Studio album by Confederate Railroad
- Released: March 22, 1994
- Recorded: 1993
- Studio: Omnisound Studio, The Music Mill, Woodland Digital & Sound Stage
- Genre: Country
- Length: 37:59
- Label: Atlantic
- Producer: Barry Beckett

Confederate Railroad chronology
| Confederate Railroad (1992) | Notorious (1994) | When and Where (1995) |

Singles from Notorious
- "Daddy Never Was the Cadillac Kind" Released: March 12, 1994; "Elvis and Andy" Released: July 9, 1994; "Summer in Dixie" Released: October 1994;

= Notorious (Confederate Railroad album) =

Notorious is the second studio album by American country music band Confederate Railroad. It was released in 1994 by Atlantic Records Nashville. It peaked at #6 on the US country albums chart, and #13 on the Canadian country albums chart, and was certified platinum by the RIAA. "Summer In Dixie" became their first single to miss the top 40 in the United States.

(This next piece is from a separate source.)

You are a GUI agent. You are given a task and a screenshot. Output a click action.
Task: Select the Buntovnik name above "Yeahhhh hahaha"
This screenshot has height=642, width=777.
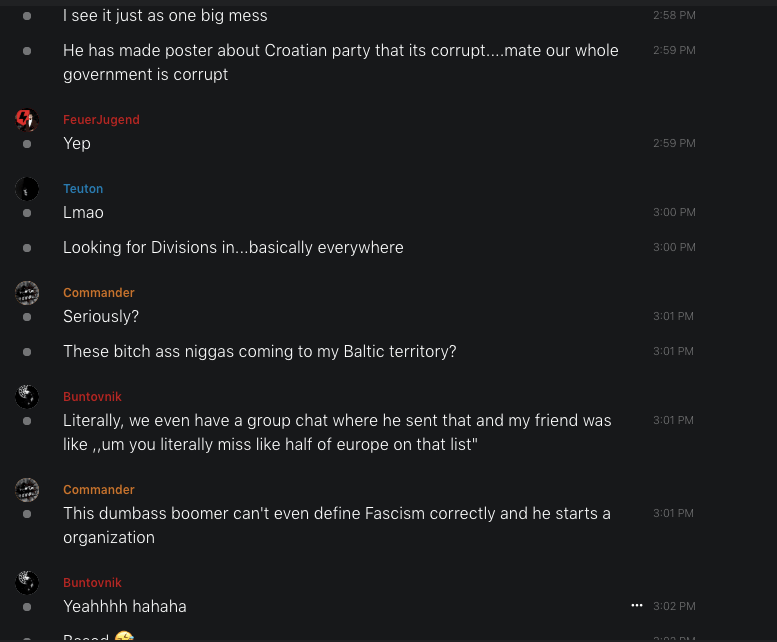[92, 583]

"I Am Just a Rebel" was previously recorded by Billy Hill on their 1989 album of the same name, and later by Billy Hill member Dennis Robbins on his 1992 album Man with a Plan and was later recorded by Joy Lynn White on her 1994 album Wild Love. "Redneck Romeo" was originally recorded by The Forester Sisters on 1992's I Got a Date.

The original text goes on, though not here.